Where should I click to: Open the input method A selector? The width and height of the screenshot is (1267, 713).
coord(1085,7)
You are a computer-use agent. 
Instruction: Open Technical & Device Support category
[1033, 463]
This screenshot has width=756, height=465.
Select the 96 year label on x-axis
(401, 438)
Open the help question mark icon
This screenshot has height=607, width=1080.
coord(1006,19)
——————
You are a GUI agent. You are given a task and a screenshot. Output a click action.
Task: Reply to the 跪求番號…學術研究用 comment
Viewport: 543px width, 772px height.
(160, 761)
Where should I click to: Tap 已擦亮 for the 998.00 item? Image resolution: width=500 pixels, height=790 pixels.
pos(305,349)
——————
* [Direction]: Which lines above contain the word "Open"? Copy each of them.

* [Completed task]:
Where should I click to: Open the input method A selector? The width and height of the screenshot is (1267, 713).
Instruction: Open Technical & Device Support category
Open the help question mark icon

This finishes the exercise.